La victoire du RN aux européennes et la dissolution de l'Assemblée sonnent comme un terrible avertissement. Et si tout n’est probablement pas à jeter de l’aventure libérale française, un état des lieux sérieux des échecs probants devra être mené. Et, en attendant, nous ne devons pas céder à la tentation d'une "révolution nationale" xénophobe et raciste, abandonnant les acquis sociaux au nom d'un autoritarisme illusoire.

Je vis au Royaume-Uni post-Brexit. J'y ai vu les conséquences directes du populisme sur les minorités, sans aucun gain pour les classes populaires anglaises qui avaient largement soutenu ce projet nationaliste. En France, la dégradation du climat politique, les attaques contre des parlementaires, sont des signaux alarmants. L'échec d'Emmanuel Macron à contenir l'extrême droite, tout en en faisant son cheval de bataille, est affligeant.

Nous assistons à une montée alarmante de l'antisémitisme depuis l'attaque terroriste du Hamas contre Israël le 7 octobre dernier et la guerre de riposte lancée contre la bande de Gaza. Cette résurgence d'une haine ancestrale ravive des blessures profondes et réactive une part sombre de notre histoire. Parallèlement, de nombreux citoyens musulmans se sentent injustement stigmatisés, craignant d'être les nouveaux boucs émissaires d'une société en quête de coupables.

Ces tensions communautaires sont le terreau fertile sur lequel prospère l'extrême droite. Nous devons être intransigeants face à toute forme d'antisémitisme, tout en luttant contre l'islamophobie et en reconnaissant la place légitime de nos concitoyens musulmans dans la République. L'urgence est de bloquer l'extrême droite, mais notre combat ne s'arrêtera pas là. Il nous faudra poursuivre sans relâche la lutte contre toutes les formes de haine et de discrimination.

Le populisme attise les haines, divise, ségrégue. Nous ne faisons plus nation. L'heure est à la mobilisation de toutes les bonnes volontés pour lutter contre ce risque majeur. Mais cela ne suffit pas. Nous devons construire un projet de concorde nationale, rassemblant campagnes et banlieues, juifs et musulmans, croyants et athées, majorités et minorités.

Ce projet doit être concret : retour de la police de proximité, soutien aux agriculteurs et aux enseignants, renforcement du système de santé. Il faut aussi inventer de nouvelles initiatives : cérémonies de citoyenneté inclusives, échanges entre jeunes de différents milieux, refonte des symboles républicains. Nous devons créer des espaces de dialogue intercommunautaire, favoriser la compréhension mutuelle et célébrer notre diversité comme une force.

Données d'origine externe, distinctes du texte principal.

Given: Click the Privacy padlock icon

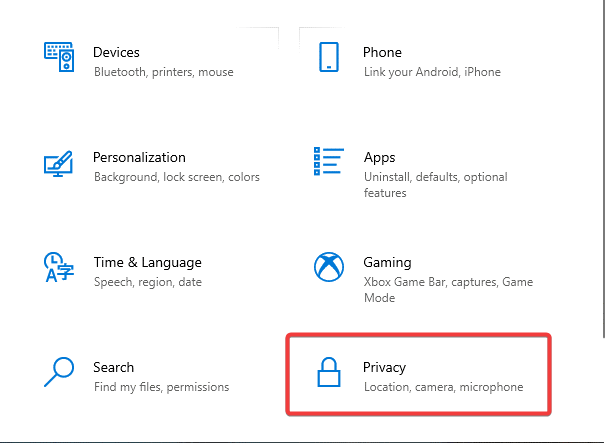Looking at the screenshot, I should point(329,373).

Dans mon aller-retour en "pays centriste", j'ai compris que les plus belles aventures sont celles où nous travaillons pour tous, pas celles où tout le monde est d'accord. C'est pourquoi je retourne à mes racines politiques, la gauche social-démocrate, soutenant un programme de rassemblement et de construction collective.

L'heure est grave. La menace de l'extrême droite est réelle. Mais ensemble, en reconnaissant nos erreurs et en nous mobilisant autour d'un projet inclusif et solidaire, nous pouvons encore écrire une nouvelle page de notre histoire commune. Une page sur laquelle s’écrira un contrat social renouvelé, rassembleur et bénéfique pour tous ceux qui ont choisi notre pays. C'est notre responsabilité, notre devoir envers les générations actuelles et futures, dans le respect de nos ancêtres et de notre Histoire.